*WHAT THE TASK ASKS*.
Scan the entries below and count the lines holding the string "computer". Supply only the number.

[Stored data]
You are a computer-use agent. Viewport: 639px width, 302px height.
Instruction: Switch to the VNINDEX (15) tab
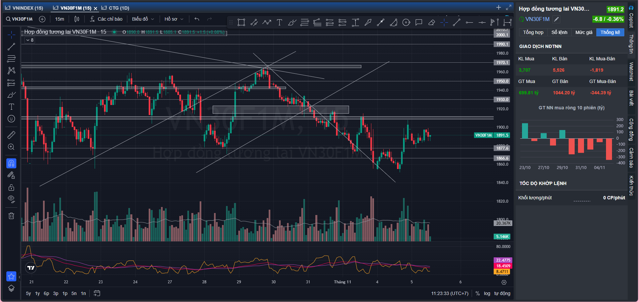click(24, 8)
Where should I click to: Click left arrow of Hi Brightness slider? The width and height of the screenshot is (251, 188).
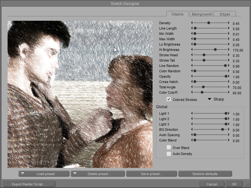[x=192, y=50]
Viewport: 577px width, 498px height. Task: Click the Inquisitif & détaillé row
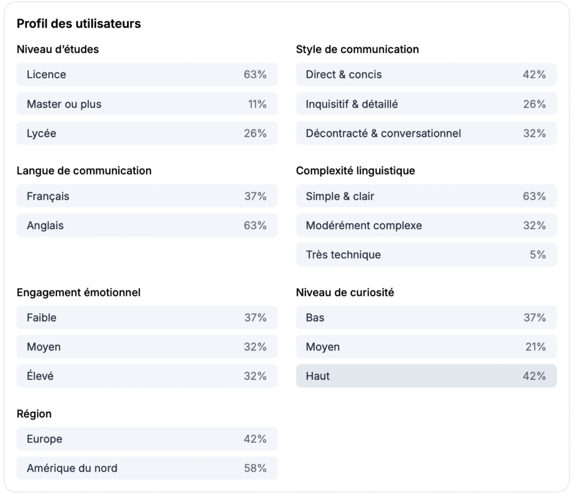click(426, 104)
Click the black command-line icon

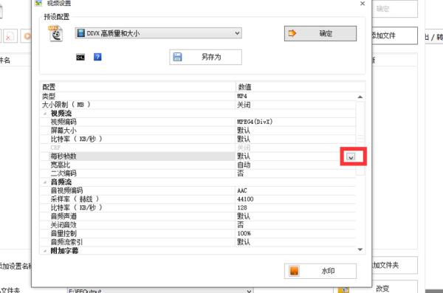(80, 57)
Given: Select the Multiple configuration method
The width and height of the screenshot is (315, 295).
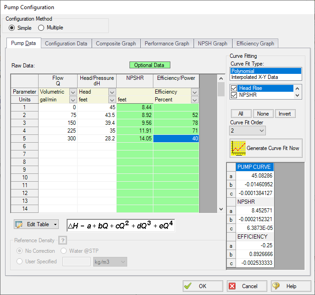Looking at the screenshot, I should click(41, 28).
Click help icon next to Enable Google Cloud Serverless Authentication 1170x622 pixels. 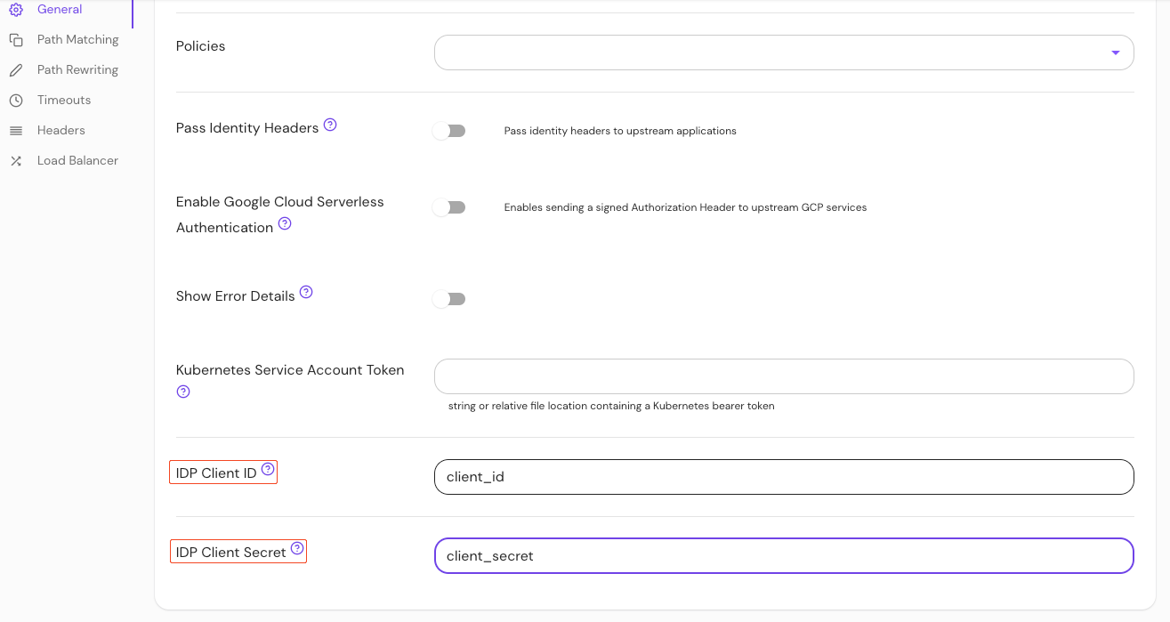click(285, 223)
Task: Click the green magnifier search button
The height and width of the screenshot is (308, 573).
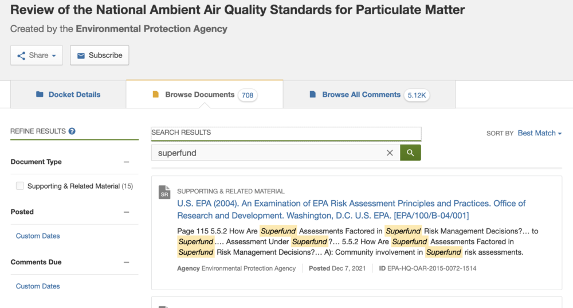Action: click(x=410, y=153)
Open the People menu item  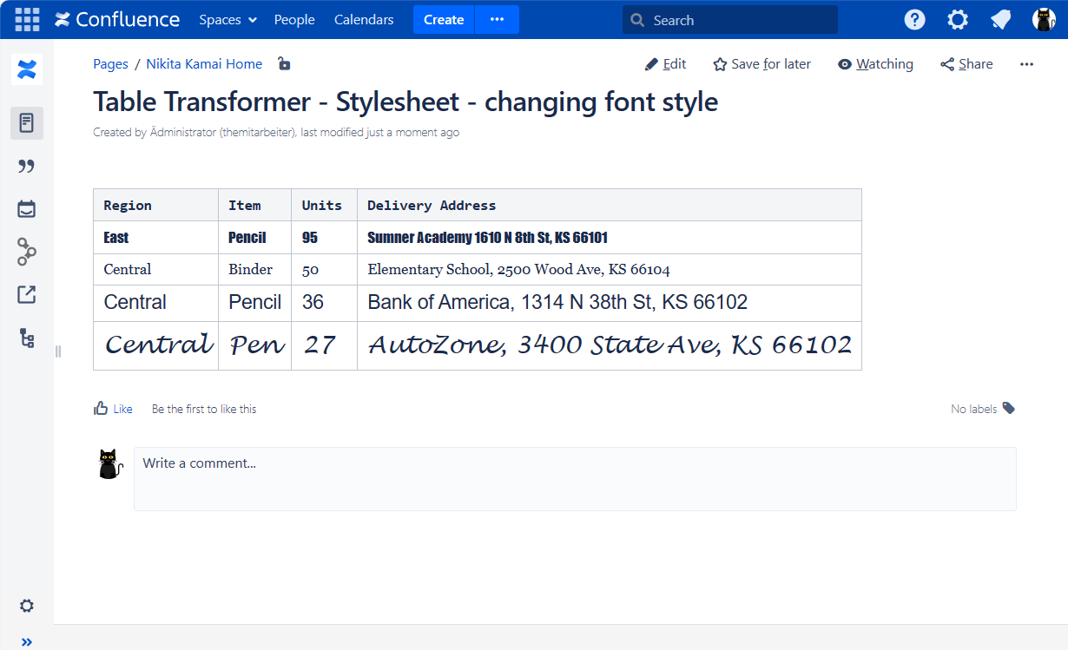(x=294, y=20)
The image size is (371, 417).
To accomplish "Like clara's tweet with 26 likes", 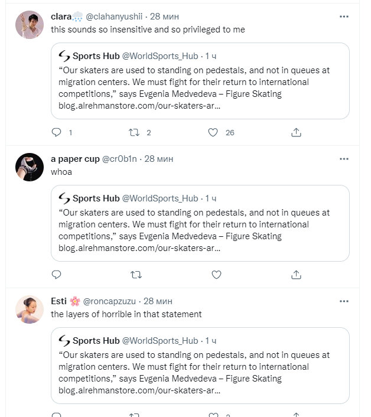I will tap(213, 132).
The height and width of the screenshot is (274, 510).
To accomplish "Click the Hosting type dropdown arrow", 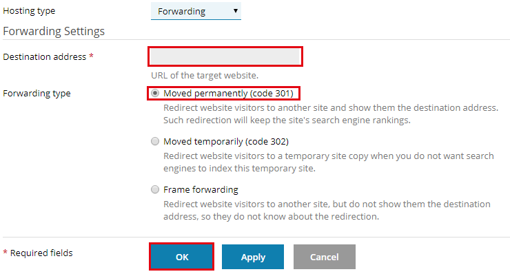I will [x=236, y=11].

--

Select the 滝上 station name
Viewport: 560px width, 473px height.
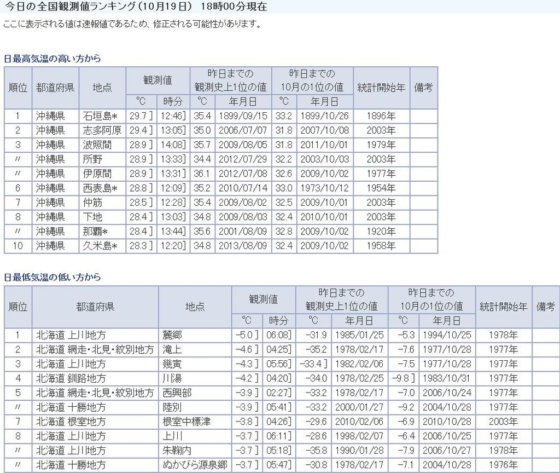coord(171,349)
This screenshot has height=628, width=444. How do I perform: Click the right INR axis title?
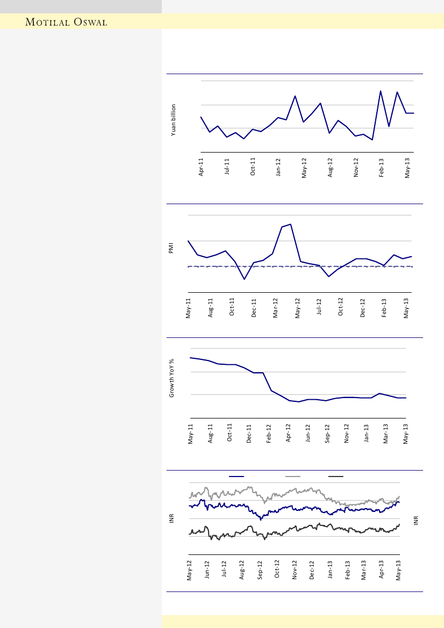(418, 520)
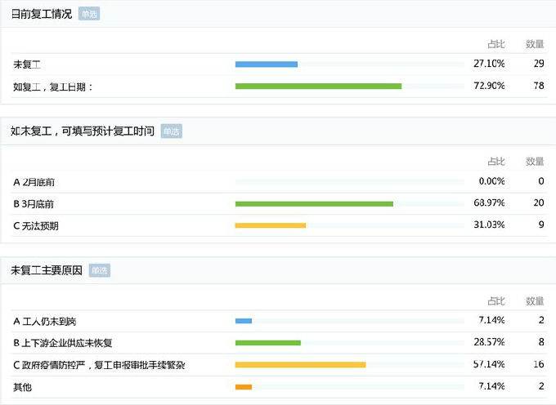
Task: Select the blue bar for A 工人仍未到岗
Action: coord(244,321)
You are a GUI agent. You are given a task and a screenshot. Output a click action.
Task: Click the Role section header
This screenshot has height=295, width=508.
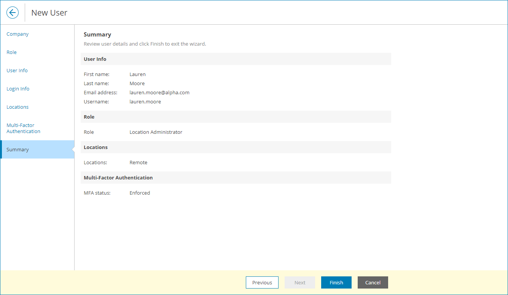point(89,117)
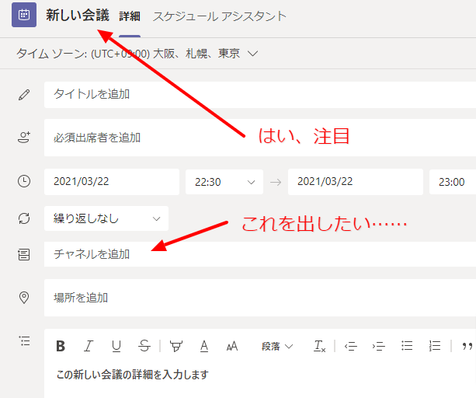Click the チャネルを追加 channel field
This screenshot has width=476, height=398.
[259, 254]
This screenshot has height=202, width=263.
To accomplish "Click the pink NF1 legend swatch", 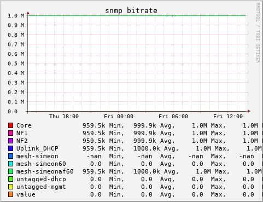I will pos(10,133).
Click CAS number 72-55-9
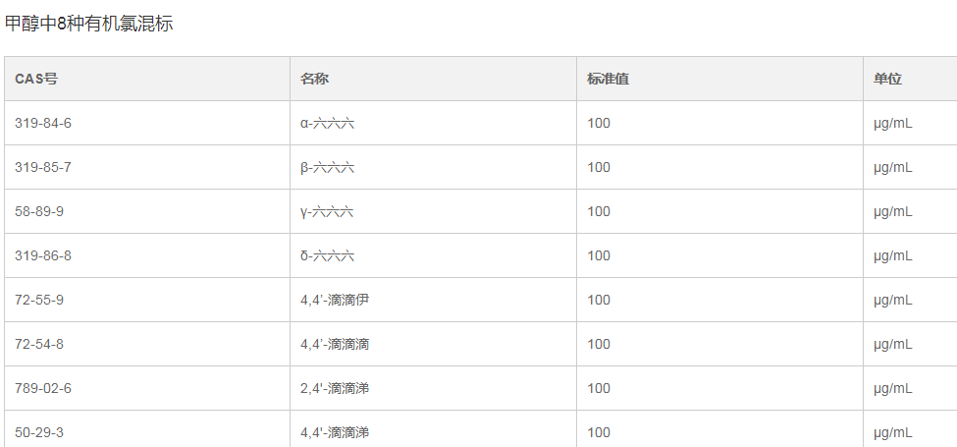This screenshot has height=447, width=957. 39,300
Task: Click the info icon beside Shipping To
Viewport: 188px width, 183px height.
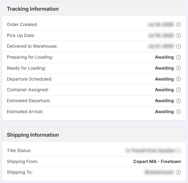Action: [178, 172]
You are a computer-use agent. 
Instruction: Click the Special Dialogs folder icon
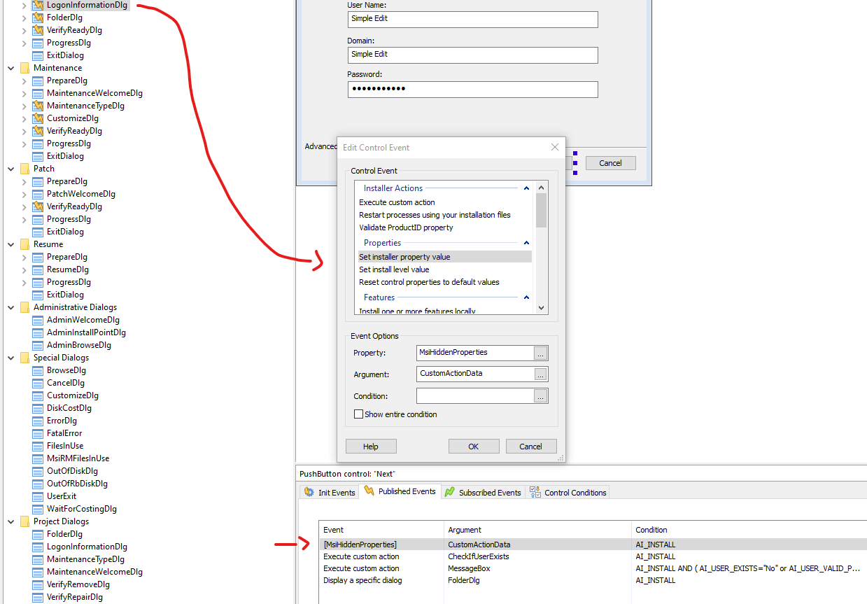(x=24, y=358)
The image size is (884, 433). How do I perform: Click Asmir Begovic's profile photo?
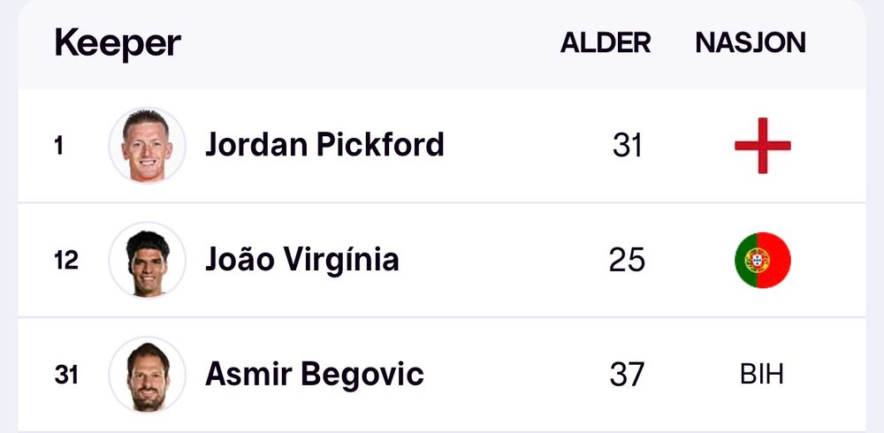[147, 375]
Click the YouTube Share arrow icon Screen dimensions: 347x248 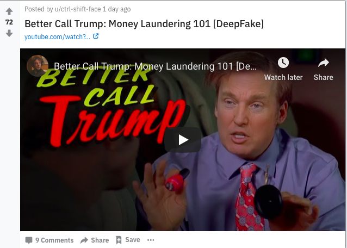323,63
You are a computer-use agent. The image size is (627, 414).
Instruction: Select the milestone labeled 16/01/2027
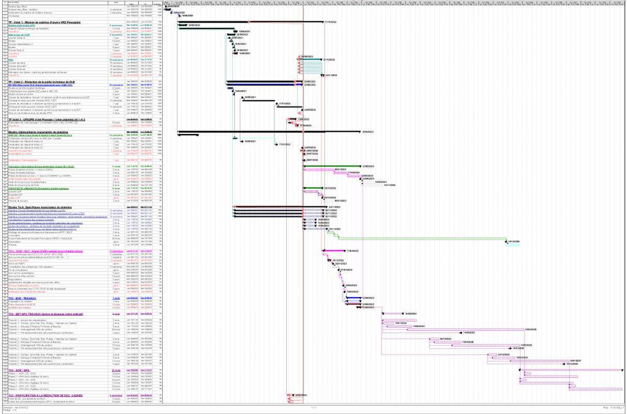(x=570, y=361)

*RESPONSE AREA*.
3